Tcl Source Code

View Ticket
Login
Ticket UUID: 1236896
Title: make -nocase behave correct with non-ASCII characters
Type: Patch Version: None
Submitter: rmax Created on: 2005-07-12 18:40:41
Subsystem: 44. UTF-8 Strings Assigned To: dkf
Priority: 5 Medium Severity: Minor
Status: Closed Last Modified: 2013-11-12 14:41:00
Resolution: Fixed Closed By: dkf
    Closed on: 2013-11-12 14:41:00
Description:
This patch introduces a Tcl_UtfNcasecmp() function and
uses it as a replacement for strcasecmp in [lsearch],
[lsort], and [switch], when the -nocase option is given.

"make genstubs" is needed after applying the patch.

A TIP for this still has to be written.
User Comments: jan.nijtmans added on 2013-07-03 11:12:52:

Dup of [3613609]

Still want to write a TIP to put this function in the (public) stubs?


jenglish added on 2008-02-29 04:48:36:
Logged In: YES 
user_id=68433
Originator: NO

See also #1902648.  This is a portability problem as well as a correctness problem.

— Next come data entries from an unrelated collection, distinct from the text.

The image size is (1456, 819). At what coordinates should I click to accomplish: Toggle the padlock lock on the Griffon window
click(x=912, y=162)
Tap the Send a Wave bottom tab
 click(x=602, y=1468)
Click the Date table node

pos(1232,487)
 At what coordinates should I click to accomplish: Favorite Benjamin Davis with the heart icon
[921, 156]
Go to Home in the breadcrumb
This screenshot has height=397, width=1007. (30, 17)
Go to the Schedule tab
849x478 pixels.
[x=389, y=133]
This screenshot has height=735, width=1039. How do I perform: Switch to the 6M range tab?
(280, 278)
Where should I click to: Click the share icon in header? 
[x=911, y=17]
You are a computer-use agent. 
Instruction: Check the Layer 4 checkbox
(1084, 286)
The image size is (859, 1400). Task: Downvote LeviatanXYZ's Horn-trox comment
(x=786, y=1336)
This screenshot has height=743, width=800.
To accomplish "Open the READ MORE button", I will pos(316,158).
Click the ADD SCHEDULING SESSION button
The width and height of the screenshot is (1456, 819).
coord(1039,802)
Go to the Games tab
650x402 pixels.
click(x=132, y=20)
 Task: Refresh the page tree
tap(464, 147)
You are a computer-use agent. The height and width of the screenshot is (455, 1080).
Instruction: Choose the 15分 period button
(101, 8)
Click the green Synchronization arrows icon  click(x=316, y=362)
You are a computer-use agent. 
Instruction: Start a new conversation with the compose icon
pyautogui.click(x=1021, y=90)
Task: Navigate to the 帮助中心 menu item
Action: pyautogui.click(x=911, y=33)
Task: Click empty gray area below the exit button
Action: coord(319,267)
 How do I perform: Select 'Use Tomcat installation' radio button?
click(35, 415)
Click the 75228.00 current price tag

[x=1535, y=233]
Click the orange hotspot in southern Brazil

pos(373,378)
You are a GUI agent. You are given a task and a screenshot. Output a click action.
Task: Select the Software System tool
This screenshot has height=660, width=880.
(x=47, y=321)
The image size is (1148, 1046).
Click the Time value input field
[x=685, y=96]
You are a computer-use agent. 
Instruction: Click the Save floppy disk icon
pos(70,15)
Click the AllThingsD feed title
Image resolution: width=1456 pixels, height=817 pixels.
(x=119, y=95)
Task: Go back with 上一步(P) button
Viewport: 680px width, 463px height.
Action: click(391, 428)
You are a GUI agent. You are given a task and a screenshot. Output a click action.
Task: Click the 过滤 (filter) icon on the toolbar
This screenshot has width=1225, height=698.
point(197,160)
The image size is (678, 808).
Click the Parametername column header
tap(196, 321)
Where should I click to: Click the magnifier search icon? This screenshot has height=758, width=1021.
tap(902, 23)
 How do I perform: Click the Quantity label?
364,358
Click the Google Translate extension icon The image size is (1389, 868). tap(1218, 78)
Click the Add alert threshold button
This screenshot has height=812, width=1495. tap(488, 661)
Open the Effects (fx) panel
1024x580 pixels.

rmax added on 2005-07-19 00:45:20:

File Added - 142464: TclUtfCasecmp-10.patch

rmax added on 2005-07-19 00:45:19:
Logged In: YES 
user_id=124643

This is the fastest version I've been able to come up with.
The patch now adds the same ASCII optimisations to
Tcl_UtfNcmp and Tcl_UtfNcasecmp.

dgp added on 2005-07-18 21:46:06:

File Added - 142444: 1236896.patch

dgp added on 2005-07-18 21:46:04:
Logged In: YES 
user_id=80530


Here's an alternative patch.
Please check its performance
against the earlier patch.

rmax added on 2005-07-15 05:21:46:

File Added - 142100: TclUtfCasecmp-4.patch

rmax added on 2005-07-15 05:21:39:
Logged In: YES 
user_id=124643

OK, so this time it should really be correct, as I have
verified that TclUtfCasecmp produces exactly the same
results as strcasecmp for any combination of characters
between 0x01 and 0x7f, inclusive. I've also added dgp's demo
to the test suite.

I haven't yet timed this version, as I wrote it at home and
the code I used for the performance comparision is at work.
I'll do that tomorrow morning and report the results here.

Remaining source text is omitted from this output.